### What needs to be done
Where the records below show a line containing "The image size is (771, 431).", start copying; end with the line containing "Click the paperclip icon on the T15 DNI row", and copy it too.

Pixel coordinate grounding data:
•••

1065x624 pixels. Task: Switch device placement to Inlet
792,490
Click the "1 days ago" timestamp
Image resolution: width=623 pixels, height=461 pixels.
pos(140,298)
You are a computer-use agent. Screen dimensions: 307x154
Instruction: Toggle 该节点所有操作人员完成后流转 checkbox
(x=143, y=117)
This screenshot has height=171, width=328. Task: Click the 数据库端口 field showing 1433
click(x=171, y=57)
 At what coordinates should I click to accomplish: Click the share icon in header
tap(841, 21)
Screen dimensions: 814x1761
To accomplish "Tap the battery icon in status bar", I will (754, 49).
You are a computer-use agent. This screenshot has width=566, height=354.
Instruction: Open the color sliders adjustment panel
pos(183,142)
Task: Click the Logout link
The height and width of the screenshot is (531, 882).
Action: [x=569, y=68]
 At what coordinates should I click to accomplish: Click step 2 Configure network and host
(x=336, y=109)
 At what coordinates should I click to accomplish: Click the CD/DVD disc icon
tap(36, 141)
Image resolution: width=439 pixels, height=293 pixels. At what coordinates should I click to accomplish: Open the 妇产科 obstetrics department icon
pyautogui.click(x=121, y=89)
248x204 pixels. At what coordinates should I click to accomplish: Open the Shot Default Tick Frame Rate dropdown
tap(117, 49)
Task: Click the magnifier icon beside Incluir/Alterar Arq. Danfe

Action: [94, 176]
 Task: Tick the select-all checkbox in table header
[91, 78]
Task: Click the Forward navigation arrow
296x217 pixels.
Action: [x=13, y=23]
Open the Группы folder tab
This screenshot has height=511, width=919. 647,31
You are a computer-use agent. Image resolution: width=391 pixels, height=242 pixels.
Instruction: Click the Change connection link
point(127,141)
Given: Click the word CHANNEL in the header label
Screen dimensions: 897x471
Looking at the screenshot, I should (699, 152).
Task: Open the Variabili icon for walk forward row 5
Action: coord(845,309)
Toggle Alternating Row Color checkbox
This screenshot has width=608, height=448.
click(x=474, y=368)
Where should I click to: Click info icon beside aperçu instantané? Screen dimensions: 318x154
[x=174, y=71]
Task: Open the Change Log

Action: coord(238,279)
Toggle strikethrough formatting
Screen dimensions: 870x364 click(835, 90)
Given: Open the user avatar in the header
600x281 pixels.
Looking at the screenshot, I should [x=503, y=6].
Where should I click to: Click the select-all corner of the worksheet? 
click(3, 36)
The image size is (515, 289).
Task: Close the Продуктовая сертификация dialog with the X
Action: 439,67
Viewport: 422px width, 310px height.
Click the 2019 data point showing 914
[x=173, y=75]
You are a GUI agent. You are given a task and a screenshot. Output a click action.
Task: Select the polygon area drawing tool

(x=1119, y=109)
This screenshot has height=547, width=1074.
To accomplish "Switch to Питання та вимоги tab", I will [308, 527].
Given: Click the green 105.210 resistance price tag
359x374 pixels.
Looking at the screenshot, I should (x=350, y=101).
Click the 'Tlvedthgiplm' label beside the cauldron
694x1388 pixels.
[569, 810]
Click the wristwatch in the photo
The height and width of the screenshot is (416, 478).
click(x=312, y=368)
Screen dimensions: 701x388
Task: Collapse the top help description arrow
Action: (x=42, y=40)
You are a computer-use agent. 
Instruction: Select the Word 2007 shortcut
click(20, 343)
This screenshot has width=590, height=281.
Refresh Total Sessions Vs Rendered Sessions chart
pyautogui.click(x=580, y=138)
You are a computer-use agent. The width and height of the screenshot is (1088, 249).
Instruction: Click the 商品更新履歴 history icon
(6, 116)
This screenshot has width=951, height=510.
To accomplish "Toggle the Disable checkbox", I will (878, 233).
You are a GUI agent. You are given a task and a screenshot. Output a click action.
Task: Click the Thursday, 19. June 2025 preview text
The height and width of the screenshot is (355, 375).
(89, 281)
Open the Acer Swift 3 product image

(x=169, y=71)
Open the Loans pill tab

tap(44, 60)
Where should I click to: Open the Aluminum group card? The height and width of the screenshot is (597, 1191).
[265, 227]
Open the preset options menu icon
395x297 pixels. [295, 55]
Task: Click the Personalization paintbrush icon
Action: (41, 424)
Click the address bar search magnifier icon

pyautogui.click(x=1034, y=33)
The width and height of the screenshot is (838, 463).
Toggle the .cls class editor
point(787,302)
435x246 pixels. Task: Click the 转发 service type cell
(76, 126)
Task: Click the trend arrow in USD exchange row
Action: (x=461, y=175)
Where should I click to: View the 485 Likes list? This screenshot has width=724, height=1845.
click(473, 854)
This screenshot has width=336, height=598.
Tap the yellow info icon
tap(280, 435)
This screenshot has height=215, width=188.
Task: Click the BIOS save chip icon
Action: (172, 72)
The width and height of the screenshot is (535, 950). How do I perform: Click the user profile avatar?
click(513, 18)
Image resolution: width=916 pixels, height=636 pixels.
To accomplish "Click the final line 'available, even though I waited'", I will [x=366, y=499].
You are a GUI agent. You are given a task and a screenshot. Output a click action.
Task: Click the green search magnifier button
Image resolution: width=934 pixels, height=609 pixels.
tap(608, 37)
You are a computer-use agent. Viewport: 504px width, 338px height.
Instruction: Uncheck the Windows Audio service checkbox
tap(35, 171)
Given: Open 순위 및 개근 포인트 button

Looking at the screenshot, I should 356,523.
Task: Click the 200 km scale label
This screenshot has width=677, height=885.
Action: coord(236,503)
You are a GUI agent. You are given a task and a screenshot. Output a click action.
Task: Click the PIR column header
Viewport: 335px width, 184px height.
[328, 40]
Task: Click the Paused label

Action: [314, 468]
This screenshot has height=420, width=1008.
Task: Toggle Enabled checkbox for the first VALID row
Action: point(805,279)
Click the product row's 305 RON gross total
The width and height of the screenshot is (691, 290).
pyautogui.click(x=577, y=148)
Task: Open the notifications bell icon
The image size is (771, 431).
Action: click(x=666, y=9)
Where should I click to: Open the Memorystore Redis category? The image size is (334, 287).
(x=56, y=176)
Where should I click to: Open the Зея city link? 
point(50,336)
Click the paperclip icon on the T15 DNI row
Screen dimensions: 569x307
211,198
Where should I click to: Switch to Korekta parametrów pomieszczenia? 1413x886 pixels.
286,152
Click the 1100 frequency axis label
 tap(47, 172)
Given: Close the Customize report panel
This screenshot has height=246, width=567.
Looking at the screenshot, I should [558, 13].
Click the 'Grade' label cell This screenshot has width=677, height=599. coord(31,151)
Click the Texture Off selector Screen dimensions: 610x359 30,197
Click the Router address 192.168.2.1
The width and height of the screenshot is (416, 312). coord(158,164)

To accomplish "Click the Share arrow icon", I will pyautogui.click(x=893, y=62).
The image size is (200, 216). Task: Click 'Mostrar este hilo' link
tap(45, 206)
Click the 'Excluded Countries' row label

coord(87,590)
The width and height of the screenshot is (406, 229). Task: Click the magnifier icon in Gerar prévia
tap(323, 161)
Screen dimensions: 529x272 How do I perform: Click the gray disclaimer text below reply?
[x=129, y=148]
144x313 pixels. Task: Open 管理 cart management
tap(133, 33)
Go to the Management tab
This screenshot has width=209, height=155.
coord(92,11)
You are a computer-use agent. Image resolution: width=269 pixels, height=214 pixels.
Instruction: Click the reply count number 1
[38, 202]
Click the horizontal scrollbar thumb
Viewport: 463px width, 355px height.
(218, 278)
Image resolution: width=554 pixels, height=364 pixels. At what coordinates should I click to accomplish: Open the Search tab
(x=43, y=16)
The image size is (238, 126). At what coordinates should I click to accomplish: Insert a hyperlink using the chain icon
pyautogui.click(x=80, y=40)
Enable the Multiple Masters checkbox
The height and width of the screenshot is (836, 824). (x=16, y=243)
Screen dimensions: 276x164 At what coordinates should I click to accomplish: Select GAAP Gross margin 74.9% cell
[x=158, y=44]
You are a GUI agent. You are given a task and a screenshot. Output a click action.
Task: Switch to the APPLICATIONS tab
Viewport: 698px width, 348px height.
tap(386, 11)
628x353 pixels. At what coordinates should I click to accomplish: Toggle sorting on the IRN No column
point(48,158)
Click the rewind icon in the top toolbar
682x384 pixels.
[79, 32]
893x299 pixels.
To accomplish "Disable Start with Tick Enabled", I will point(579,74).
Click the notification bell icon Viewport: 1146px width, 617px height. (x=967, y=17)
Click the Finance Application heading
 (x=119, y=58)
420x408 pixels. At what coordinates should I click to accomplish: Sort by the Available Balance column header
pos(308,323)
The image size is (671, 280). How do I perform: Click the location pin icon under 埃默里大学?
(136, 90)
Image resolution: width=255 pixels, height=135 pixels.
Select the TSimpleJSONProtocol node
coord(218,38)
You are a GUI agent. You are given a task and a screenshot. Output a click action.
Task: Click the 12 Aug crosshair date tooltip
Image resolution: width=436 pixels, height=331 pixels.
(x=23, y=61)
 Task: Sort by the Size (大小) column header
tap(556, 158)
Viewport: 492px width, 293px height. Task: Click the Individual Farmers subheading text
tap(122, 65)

•••

### Exercise output
The image size is (771, 431).
Action: click(x=666, y=9)
Where should I click to: Open the Memorystore Redis category? The image size is (334, 287).
(x=56, y=176)
Where should I click to: Open the Зея city link? 
point(50,336)
Click the paperclip icon on the T15 DNI row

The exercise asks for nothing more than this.